A transposição dessa experiência e o contraponto estético que ela pode gerar configuram certamente uma questão geracional – a de cruzar o tempo lento da escrita e da leitura da poesia com a velocidade da vida e da circulação da informação contemporâneas e com os modos de leitura rápida que esse tempo lento vem suspender. E dir-se-ia que Criatura responde a isto apurando, também ela, muitas vezes, um discurso marcado por transições muito rápidas, por cortes, por uma espécie de zapping temático, temporal e intercultural. Esta situação não é inédita, mas parece-me notória e significativa a maneira como os poetas mais novos da Revista cruzam diferentes tempos e diferentes literaturas – e isso é particularmente visível nos poemas de David Teles Pereira –, evidenciando um modo de ler tentacular e muito descentrado, onde a poesia portuguesa já não é aquele ponto de partida do qual se ia para as outras literaturas. Do ponto de vista cultural e estético, as fronteiras nacionais fazem cada vez menos sentido, o que também se reflecte nesta agilidade de que estou a falar.
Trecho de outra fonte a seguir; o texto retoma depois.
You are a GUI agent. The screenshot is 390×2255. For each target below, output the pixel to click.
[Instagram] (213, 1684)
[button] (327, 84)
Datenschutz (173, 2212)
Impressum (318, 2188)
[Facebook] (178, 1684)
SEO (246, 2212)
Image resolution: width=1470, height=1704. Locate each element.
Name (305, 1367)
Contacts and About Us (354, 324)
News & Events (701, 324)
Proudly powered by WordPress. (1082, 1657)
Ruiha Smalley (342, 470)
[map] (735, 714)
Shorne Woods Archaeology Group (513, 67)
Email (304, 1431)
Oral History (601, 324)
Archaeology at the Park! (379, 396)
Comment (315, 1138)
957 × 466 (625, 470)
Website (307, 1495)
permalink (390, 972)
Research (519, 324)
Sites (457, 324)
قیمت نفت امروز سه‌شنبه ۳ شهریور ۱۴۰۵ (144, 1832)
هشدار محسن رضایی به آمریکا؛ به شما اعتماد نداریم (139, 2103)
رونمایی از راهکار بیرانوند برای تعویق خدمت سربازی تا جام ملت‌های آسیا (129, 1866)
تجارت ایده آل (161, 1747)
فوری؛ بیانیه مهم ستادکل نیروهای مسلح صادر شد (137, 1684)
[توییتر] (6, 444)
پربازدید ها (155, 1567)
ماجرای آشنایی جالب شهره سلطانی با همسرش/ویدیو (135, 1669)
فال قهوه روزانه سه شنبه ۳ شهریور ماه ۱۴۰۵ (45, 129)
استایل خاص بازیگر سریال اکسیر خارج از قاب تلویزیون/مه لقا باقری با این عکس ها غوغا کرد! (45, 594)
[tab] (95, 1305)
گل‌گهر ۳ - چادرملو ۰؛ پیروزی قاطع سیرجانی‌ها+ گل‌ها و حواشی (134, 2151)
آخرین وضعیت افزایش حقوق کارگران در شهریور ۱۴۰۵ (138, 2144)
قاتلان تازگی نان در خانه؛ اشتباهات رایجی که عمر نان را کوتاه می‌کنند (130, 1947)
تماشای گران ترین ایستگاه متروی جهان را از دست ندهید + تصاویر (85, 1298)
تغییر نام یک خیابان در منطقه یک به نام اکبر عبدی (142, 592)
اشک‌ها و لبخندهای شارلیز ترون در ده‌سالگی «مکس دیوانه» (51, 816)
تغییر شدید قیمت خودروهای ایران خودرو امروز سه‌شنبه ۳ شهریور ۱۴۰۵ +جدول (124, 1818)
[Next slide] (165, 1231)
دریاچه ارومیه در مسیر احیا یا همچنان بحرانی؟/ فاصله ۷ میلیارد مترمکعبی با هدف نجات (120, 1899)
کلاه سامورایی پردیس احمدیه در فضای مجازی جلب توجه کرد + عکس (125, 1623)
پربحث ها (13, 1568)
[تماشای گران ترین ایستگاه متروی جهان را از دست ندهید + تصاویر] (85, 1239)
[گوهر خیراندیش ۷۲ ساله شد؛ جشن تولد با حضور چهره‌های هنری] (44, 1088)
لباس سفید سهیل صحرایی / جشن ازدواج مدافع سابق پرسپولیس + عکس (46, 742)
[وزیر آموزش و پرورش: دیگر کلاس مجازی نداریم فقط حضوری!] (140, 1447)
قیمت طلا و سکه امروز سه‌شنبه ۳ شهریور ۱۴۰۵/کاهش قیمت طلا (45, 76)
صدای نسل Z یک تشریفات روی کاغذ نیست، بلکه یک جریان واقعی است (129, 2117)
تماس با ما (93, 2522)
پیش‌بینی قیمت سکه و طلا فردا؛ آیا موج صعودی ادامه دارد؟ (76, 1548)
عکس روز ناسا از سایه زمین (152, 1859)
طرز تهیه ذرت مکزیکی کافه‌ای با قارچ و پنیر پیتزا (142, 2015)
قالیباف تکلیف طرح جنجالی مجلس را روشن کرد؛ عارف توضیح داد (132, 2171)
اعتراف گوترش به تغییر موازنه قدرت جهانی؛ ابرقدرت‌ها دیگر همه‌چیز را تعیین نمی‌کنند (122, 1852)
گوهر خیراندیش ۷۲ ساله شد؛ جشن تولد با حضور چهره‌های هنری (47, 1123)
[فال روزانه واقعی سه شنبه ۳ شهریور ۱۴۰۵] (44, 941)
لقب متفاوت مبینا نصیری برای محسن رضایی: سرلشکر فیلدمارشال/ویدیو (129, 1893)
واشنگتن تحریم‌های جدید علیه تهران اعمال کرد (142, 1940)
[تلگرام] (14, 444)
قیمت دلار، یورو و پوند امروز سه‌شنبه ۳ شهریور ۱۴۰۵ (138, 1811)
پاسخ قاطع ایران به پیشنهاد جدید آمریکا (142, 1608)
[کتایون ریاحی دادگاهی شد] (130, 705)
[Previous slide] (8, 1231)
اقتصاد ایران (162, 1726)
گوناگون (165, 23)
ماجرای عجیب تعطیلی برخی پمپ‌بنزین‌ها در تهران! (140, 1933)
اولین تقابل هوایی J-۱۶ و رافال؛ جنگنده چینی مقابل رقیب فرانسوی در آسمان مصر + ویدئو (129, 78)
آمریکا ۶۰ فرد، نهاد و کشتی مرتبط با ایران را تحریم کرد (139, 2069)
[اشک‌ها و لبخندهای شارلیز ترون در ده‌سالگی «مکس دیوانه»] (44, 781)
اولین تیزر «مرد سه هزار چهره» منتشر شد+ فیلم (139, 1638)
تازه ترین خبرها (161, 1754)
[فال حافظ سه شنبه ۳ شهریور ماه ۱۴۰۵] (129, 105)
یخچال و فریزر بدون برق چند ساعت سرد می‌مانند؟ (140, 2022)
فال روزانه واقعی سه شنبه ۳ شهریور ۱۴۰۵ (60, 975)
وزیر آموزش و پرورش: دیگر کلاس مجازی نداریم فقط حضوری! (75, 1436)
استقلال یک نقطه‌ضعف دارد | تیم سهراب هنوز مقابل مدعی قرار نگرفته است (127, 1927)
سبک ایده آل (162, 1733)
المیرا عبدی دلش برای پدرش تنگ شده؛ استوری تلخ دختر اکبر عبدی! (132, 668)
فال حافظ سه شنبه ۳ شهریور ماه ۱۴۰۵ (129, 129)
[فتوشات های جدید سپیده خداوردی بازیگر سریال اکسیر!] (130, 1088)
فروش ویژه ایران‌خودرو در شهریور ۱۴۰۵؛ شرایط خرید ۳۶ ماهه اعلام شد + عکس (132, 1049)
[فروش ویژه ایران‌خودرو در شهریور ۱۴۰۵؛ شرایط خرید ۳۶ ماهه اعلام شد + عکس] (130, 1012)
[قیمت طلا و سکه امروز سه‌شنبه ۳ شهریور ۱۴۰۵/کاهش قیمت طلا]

Ainda a propósito de esta me parecer uma poesia desenvolta (e estou, propositadamente, a evocar o título de um ensaio de Eduardo Lourenço), gostaria de sublinhar também os registos dos textos de autoria feminina presentes neste número da revista, de Beatriz Hierro Lopes, Cláudia Santos Silva, Marta Caldeira, e da inquietante espanhola Elena Medel. Apesar de tudo quanto os distingue, eles partilham uma desassombrada assertividade no feminino que faz pensar que muitas das lutas das mulheres ao longo do século XX se refazem, no início do século XXI, pelo lado da evidência, o que só pode significar uma vitória, ainda que sectorial, é certo, mas que explica o cansaço de Cláudia Santos Silva diante do machismo e da misoginia (38), apontadas como remanescências de um passado que, mesmo se não se resigna a morrer, é já visto como irrevogavelmente morto.

Não é, julgo eu, por acaso, que esta Criatura tem sido recebida com assinalável entusiasmo. Ela faz-me pensar numa figura dos Dezanove Recantos, de Luiza Neto Jorge: a de Vaídio, esse ser entre o humano e o gato, sempre entre ir e vadiar, figura expectante e futurizante por princípio e natureza, da qual diz Luiza Neto Jorge: “Seu corpo de outra época / nas superfícies menores é corpo grado a incidir. // Seu corpo de animal / só fala de sorver / tudo o que encontrar”. Ao ler Criatura, sentimos que a revista atravessa, com essa desenvoltura de que falei, lugares e circunstâncias que têm sido de melancolia e, por vezes, também de parálise – o que não quer dizer que não exprima desconforto, ou mesmo uma saudável raiva. Mas esta criatura passa, sem perder a energia, e um pouco como passam os gatos. Com aquela elegância esquiva com que o corpo do gato se adapta a ter pouco espaço – e passa. Não sabemos ainda onde vai, mas a maneira como vai é seguramente bonita de ver, ou melhor, de ler.